TASK PROMPT –
Copy out each line of the data that holds the string "Visit".

DATA FOR THIS TASK –

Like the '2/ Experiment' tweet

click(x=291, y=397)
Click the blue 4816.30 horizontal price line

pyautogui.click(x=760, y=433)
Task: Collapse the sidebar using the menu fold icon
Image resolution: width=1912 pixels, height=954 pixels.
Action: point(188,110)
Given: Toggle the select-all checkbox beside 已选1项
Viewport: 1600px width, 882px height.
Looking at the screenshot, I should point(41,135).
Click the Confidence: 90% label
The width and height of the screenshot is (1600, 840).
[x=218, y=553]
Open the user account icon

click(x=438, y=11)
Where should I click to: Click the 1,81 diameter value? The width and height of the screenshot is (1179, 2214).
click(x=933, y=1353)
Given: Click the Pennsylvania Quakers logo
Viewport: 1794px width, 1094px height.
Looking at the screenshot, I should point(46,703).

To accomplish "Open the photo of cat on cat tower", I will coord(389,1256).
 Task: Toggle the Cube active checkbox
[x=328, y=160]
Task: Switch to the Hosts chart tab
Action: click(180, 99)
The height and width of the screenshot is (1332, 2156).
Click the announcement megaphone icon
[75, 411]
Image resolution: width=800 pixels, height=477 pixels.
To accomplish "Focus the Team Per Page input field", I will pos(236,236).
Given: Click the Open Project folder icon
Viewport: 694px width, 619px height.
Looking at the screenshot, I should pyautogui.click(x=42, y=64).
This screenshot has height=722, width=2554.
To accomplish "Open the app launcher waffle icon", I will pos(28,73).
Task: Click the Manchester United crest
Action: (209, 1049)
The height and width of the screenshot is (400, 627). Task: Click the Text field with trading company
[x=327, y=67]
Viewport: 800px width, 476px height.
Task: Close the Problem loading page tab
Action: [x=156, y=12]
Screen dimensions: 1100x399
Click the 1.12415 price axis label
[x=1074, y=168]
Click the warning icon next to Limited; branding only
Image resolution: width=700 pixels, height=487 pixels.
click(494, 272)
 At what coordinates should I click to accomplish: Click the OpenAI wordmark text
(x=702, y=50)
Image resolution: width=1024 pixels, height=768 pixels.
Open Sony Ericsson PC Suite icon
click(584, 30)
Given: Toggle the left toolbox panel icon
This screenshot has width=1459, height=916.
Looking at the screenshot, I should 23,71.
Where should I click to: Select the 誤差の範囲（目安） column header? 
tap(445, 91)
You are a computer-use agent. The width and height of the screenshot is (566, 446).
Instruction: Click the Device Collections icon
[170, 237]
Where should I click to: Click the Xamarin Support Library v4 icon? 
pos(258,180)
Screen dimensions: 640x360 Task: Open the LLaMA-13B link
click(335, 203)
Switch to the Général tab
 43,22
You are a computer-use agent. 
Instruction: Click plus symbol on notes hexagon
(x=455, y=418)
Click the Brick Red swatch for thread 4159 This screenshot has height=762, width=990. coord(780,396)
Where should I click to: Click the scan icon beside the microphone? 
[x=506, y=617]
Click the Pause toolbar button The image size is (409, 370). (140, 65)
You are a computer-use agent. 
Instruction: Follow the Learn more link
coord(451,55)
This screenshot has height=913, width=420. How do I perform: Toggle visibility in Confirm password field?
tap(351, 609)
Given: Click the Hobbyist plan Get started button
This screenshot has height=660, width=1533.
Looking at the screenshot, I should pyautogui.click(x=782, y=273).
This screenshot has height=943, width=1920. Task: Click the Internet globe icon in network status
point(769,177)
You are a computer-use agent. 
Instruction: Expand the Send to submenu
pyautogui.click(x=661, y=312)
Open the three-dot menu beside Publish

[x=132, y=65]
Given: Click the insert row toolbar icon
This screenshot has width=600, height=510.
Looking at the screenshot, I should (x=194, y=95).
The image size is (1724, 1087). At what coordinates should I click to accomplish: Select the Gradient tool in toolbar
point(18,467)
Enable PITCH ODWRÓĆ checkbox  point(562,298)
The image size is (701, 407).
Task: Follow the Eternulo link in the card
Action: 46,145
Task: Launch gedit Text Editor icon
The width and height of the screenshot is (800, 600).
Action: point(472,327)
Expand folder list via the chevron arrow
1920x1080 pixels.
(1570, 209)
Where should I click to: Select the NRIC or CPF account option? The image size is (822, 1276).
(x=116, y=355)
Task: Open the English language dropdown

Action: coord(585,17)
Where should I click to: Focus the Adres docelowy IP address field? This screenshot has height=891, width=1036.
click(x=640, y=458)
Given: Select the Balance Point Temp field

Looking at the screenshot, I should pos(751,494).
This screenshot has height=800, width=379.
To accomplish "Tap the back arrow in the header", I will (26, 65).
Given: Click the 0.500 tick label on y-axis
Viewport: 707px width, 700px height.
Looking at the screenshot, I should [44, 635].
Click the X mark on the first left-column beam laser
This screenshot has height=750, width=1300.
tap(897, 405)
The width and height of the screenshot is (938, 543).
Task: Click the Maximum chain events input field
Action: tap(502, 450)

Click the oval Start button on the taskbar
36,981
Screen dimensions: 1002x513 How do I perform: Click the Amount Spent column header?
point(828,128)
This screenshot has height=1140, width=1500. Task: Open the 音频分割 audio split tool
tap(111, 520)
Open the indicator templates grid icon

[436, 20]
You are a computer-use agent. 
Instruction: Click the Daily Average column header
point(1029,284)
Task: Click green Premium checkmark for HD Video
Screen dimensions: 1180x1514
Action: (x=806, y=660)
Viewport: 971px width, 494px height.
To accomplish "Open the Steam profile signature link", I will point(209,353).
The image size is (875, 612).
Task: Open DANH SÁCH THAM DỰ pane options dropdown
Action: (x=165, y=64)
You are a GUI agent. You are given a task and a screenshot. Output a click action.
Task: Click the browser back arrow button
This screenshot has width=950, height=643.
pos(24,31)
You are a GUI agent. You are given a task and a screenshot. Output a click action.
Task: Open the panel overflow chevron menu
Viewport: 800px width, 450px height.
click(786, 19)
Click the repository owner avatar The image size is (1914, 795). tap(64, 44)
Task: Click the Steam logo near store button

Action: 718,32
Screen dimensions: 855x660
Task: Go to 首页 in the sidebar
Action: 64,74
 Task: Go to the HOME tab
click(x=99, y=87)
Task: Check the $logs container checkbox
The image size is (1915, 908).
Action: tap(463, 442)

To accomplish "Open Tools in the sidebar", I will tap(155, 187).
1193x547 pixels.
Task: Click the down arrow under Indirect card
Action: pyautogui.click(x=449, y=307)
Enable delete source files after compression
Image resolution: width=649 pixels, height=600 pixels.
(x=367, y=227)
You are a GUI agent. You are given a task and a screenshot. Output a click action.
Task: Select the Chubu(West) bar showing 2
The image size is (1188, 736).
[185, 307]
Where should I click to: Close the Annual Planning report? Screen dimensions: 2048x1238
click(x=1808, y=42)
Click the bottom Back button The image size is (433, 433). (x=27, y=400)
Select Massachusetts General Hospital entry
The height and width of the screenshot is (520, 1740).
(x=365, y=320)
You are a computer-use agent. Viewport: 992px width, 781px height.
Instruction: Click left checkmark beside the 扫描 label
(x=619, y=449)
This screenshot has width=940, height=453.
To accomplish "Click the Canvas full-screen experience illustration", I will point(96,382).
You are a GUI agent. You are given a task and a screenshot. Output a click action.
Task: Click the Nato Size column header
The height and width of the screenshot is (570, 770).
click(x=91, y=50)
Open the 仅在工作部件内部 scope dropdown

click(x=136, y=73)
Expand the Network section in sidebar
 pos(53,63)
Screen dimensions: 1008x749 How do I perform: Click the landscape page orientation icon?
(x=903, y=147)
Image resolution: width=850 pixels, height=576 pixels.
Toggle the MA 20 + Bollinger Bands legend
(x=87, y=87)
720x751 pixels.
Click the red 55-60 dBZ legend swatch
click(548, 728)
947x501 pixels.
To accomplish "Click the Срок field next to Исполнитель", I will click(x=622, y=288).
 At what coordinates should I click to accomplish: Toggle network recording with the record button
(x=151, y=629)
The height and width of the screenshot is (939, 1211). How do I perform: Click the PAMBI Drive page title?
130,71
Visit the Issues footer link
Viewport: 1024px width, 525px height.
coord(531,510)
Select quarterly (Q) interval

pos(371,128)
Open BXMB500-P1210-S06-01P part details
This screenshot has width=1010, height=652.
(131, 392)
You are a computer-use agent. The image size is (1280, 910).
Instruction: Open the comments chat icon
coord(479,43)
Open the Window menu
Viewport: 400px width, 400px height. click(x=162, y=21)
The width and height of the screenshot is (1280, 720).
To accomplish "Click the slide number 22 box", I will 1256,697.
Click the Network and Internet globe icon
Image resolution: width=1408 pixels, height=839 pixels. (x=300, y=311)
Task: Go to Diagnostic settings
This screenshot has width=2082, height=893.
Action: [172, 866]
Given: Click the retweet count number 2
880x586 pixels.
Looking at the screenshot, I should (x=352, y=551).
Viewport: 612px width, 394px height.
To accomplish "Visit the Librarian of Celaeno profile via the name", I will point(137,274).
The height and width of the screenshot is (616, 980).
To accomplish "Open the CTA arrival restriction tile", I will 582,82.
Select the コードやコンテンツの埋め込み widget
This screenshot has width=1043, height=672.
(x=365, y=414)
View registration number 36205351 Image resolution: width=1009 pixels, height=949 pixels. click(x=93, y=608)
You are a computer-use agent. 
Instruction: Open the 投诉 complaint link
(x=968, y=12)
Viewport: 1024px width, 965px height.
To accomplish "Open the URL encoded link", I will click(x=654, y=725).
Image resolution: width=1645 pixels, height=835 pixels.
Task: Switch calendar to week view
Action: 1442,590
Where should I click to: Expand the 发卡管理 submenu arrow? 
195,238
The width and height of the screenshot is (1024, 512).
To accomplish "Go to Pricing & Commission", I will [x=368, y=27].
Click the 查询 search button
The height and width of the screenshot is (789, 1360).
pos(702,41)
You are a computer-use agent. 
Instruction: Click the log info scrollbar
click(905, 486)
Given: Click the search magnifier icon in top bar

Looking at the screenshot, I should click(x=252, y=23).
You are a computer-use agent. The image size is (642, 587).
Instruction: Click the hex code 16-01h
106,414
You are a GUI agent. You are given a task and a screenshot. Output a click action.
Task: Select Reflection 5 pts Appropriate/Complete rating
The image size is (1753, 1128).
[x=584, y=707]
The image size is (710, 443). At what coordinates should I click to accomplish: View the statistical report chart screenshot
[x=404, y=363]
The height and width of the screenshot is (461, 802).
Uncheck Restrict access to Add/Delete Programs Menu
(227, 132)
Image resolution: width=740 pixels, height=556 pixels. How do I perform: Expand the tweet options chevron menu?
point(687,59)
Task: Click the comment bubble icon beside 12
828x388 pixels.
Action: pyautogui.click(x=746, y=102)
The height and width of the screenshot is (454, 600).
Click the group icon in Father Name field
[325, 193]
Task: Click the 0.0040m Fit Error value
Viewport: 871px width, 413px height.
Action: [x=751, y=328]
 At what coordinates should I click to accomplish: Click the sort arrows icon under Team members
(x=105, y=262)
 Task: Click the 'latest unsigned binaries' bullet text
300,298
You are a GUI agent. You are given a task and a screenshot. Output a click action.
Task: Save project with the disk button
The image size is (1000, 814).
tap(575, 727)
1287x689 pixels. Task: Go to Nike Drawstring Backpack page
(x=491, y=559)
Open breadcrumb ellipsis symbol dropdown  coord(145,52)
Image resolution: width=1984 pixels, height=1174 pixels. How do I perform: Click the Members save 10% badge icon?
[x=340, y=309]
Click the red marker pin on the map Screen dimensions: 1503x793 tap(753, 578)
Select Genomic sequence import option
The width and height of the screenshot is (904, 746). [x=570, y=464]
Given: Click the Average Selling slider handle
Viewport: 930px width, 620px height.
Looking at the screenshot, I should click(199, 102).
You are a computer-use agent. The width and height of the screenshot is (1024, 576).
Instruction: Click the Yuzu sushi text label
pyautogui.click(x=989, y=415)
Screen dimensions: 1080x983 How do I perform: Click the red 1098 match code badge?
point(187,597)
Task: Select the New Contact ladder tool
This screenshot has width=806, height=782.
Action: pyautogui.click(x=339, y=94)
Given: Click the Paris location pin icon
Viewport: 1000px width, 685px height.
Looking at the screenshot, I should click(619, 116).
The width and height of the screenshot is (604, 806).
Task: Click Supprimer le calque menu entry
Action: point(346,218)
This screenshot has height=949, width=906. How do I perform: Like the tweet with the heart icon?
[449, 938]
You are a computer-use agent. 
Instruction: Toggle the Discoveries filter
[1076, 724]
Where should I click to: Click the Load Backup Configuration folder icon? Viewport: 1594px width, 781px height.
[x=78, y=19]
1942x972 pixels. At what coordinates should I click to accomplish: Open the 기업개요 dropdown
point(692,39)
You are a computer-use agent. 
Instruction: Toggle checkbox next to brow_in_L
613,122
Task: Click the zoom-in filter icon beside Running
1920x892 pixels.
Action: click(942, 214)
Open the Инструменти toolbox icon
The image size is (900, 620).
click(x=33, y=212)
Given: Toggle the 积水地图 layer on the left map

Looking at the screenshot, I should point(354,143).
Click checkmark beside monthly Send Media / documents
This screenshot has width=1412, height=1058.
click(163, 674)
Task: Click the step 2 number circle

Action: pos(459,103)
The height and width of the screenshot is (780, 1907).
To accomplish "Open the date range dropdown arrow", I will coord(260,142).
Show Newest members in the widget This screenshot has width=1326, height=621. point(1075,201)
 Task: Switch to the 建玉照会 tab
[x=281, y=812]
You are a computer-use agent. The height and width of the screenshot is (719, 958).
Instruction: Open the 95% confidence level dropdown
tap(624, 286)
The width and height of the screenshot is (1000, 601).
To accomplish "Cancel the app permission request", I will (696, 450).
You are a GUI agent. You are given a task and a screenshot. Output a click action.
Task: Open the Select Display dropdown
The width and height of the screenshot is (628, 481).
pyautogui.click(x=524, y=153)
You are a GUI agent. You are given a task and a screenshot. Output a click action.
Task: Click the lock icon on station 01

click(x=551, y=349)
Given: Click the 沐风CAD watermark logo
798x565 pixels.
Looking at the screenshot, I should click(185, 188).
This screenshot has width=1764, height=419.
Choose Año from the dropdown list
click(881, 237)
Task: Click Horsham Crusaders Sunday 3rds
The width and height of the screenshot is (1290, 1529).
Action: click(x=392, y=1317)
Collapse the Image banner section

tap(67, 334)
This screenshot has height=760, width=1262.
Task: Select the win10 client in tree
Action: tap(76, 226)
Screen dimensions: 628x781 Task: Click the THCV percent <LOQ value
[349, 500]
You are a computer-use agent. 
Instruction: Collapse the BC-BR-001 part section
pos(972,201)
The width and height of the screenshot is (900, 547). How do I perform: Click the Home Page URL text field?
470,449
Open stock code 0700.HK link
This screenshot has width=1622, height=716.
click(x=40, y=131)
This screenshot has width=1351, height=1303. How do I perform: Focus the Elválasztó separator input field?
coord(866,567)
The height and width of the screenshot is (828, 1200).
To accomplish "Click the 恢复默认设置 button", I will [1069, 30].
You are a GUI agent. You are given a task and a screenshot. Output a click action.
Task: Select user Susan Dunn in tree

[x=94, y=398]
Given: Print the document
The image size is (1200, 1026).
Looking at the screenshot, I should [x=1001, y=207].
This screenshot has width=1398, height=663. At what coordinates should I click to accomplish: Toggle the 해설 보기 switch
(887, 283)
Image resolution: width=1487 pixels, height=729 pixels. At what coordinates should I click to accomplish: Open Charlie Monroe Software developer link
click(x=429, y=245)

OUTPUT FOR THIS TASK –
Visit the Issues footer link
To accomplish "Visit the Librarian of Celaeno profile via the name", I will point(137,274).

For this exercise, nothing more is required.